If you want to incorporate efficiency, you are going to have to have a more sophisticated formula.

For another thing, how do the units match up? On the left you have (men) * (days) * (hours/day), assuming that H represents hours/day and not hours. So the units on the left are man-hours. Are the units of W also in man-hours?

Considering H=Hours/day still $\frac {MDH}{W}$ refers to total Men hours required to do 1 unit of work. And here Efficiency (η) refers to 1 day work or 1 hour work, then it refers to rate at which work is done. Actually I've seen some people using these words interchangeably but still I'm not sure.

 

[Mark44]

Considering H=Hours/day still $\frac {MDH}{W}$ refers to total Men hours per day.

No, it doesn't.
The units of MDH are (men) * (days) * (hours/day), so the units of MDH are men-hours (usually written as man-hours).

You haven't said what the units of W are in. Possibly it's the number of hours it would take one man to do a job. If that's what W is here, then the units of MDH/W would be (man-hours)/(hours), which would tell you how many men it would take to do a certain job.

For example, if a certain job would take one man 16 hours, and you have two men, then the job could be done in one day (of 8 hours).

And here Efficiency (η) refers to 1 day work or 1 hour work, then it refers to rate at which work is done.

This makes no sense to me. Your formula with MDH assumes that each worker is working at the same efficiency. In other words, if it would take worker A 8 hours to paint something, then worker B could paint the same thing in the same time.
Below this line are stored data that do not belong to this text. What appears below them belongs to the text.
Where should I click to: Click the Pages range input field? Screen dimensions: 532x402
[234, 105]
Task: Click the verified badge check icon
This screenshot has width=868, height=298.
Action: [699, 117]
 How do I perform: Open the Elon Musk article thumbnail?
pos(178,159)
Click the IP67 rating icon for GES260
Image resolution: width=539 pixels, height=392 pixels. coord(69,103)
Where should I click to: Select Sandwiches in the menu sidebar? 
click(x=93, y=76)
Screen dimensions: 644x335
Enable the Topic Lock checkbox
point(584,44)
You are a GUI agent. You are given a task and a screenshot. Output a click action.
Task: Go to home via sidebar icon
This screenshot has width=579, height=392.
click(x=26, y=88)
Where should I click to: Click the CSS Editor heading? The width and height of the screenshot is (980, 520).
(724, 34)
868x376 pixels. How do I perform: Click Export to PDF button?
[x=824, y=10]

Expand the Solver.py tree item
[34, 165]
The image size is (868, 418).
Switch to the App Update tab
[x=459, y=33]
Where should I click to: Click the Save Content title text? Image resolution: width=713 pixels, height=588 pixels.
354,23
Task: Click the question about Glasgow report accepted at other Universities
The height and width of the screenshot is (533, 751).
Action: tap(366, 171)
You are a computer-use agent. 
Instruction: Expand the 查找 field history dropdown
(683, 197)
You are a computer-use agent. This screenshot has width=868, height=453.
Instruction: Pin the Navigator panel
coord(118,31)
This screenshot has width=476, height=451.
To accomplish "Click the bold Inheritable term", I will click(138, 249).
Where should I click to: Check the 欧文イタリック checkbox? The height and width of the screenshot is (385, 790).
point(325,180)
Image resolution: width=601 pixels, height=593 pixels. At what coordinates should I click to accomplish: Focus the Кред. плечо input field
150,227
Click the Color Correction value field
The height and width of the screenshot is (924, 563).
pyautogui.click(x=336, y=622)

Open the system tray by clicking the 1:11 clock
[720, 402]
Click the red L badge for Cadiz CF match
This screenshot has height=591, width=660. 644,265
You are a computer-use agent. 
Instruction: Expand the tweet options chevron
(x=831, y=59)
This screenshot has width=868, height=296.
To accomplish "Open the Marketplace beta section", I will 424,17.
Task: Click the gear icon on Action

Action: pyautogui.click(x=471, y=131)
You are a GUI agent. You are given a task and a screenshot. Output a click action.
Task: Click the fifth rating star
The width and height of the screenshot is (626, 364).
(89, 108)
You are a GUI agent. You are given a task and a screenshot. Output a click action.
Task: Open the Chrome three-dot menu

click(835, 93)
As I said before, if you want to incorporate efficiency of each worker into your formula, it's going to have to be quite a bit more complicated. You'll have different expressions for each worker for the amount of work produced in a unit of time.

 

[22990atinesh]

@Mark44 Please read the above comment I've edited it.

 

[Mark44]

Let M=Men, D=Days, H=Hours, η=efficiency, W=Work

$MDH \propto W$

$MDH = kW$

$\frac {MDH}{W} = k$

$\frac {M_1D_1H_1}{W_1} = \frac {M_2D_2H_2}{W_2} = \frac {M_3D_3H_3}{W_3}$

Which means total total Men hour per unit of work is constant and we say

η=total work done in one day (or 1 hour)

My doubts
1. Does η=W/MDH ?
2. Does here η refers to Rate of work.

This is confusing. At the top, you say η = efficiency. Later on you say η = total work done in one day (or 1 hour), which is really the work rate. If η is efficiency, it would be a number somewhere between 0 and 1.0 (or 0% to 100%). You also haven't defined what "work" means in your formulas. I asked earlier if work represents man-hours, but you haven't answered me.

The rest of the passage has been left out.